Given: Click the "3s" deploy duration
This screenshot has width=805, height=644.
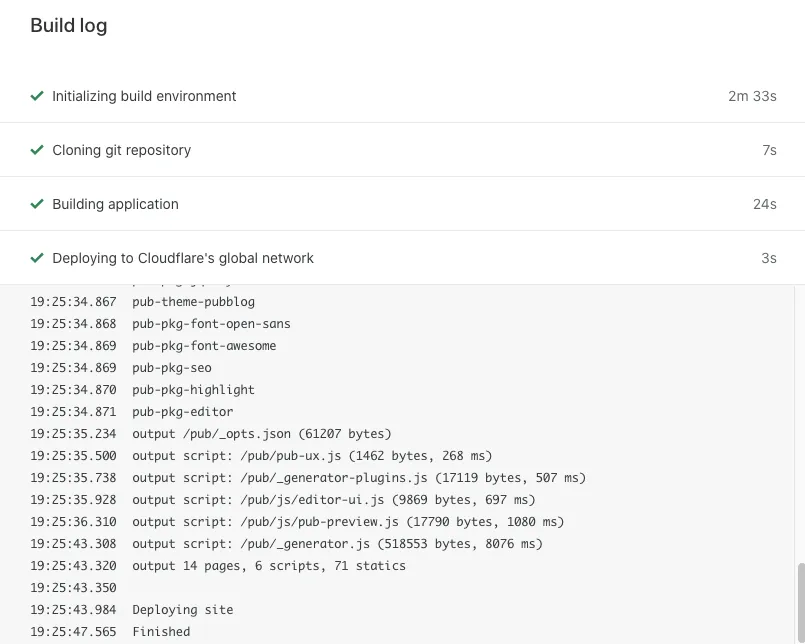Looking at the screenshot, I should tap(766, 257).
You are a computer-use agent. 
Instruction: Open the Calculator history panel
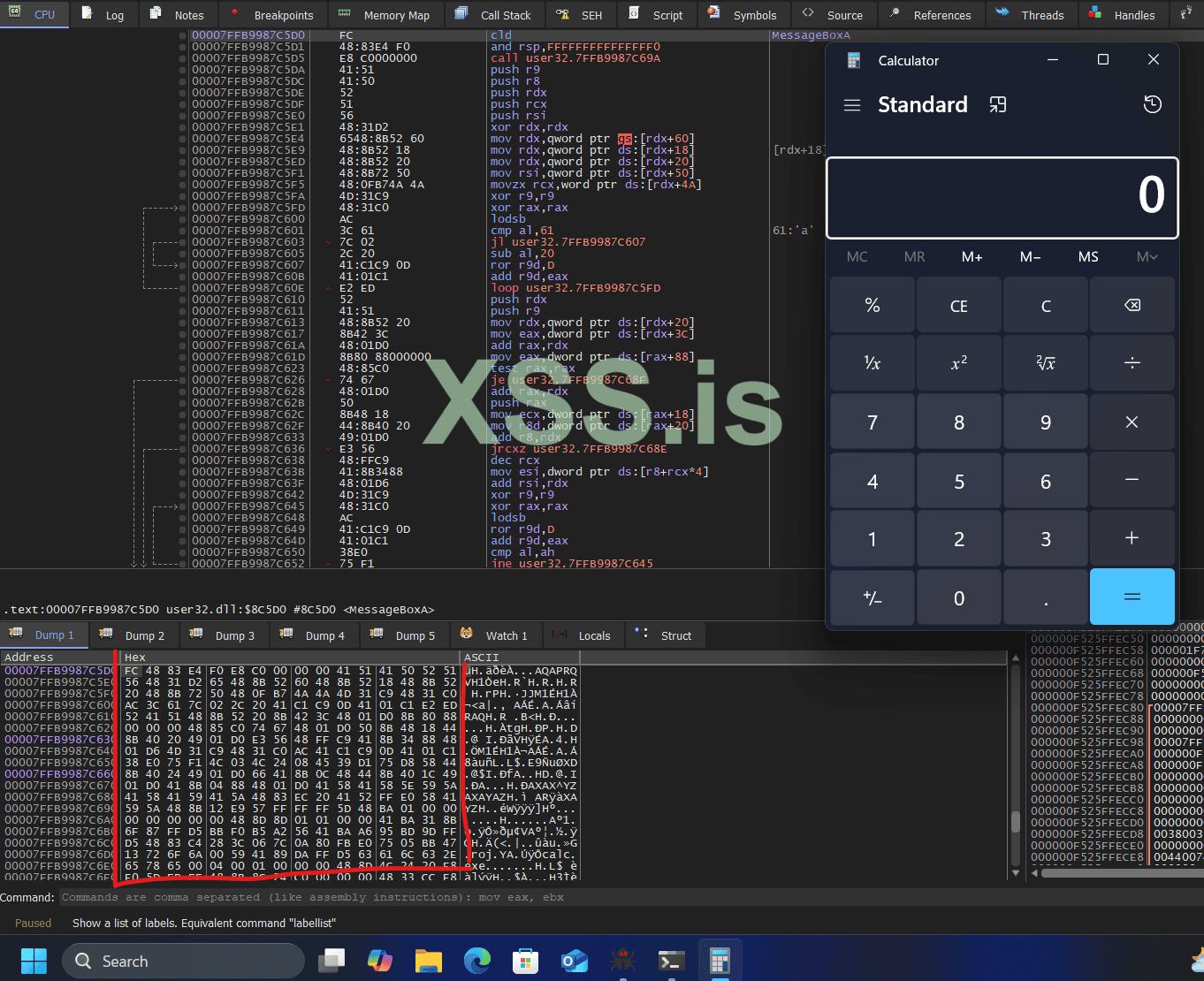point(1152,104)
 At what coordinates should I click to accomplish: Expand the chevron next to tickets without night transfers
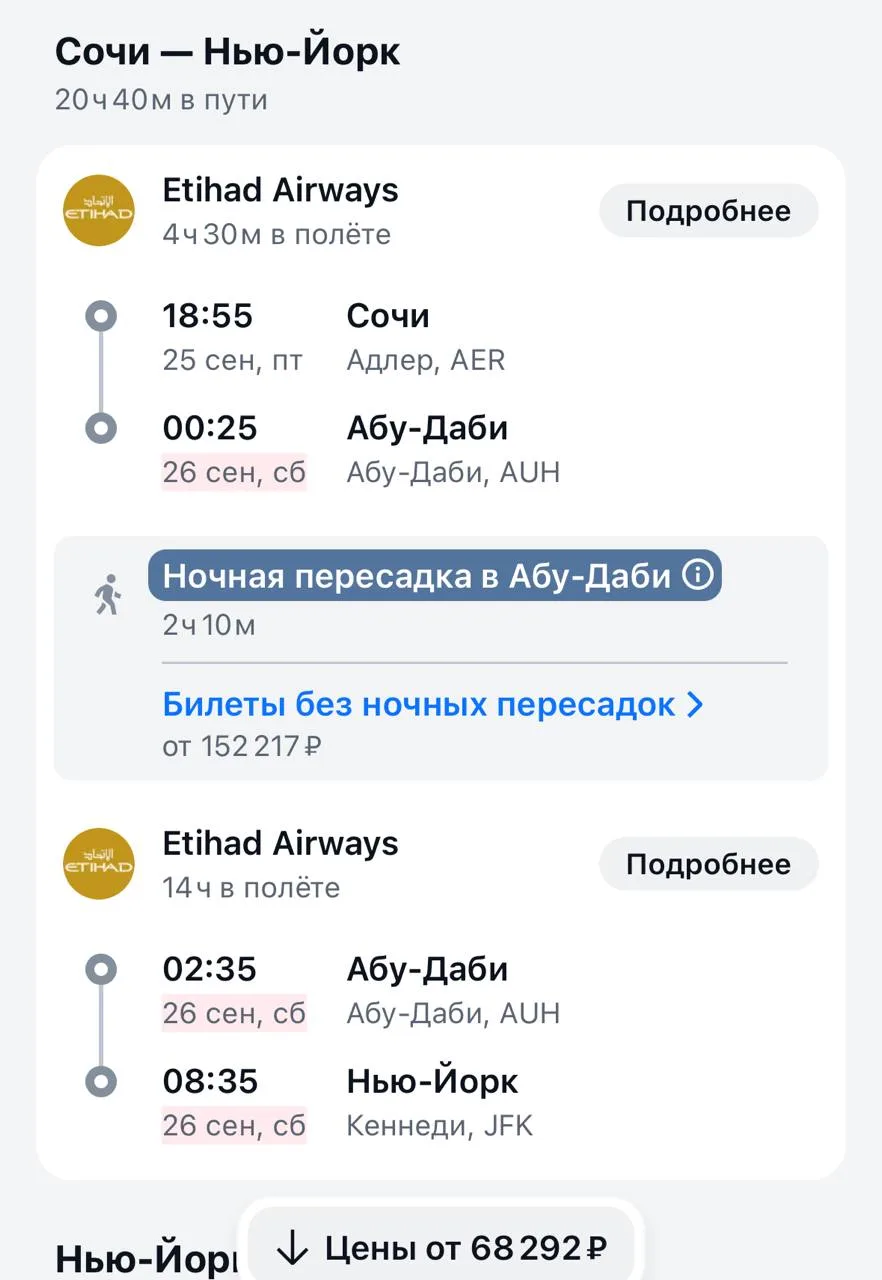(x=695, y=705)
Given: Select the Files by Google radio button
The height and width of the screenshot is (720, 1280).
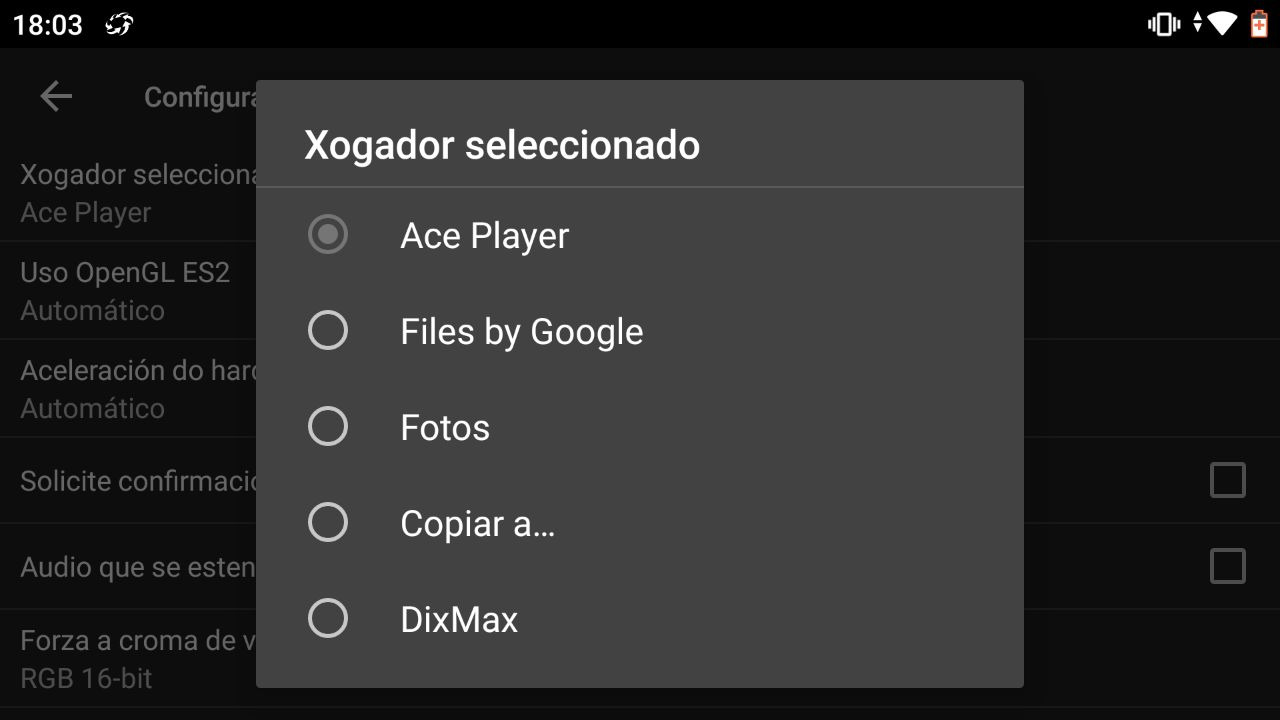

■ ■ ■

REQUIRED WORK ->
Can you render all the lines above as a JSON list of strings, one string per line, with blank lines skipped and the pictures left out?

SOLUTION TO THE EXERCISE ->
[
  "Given: Click the \"3s\" deploy duration",
  "This screenshot has width=805, height=644.",
  "Looking at the screenshot, I should tap(766, 257).",
  "You are a computer-use agent. ",
  "Instruction: Open the Calculator history panel",
  "point(1152,104)",
  " At what coordinates should I click to accomplish: Expand the chevron next to tickets without night transfers",
  "(x=695, y=705)",
  "Given: Select the Files by Google radio button",
  "The height and width of the screenshot is (720, 1280)."
]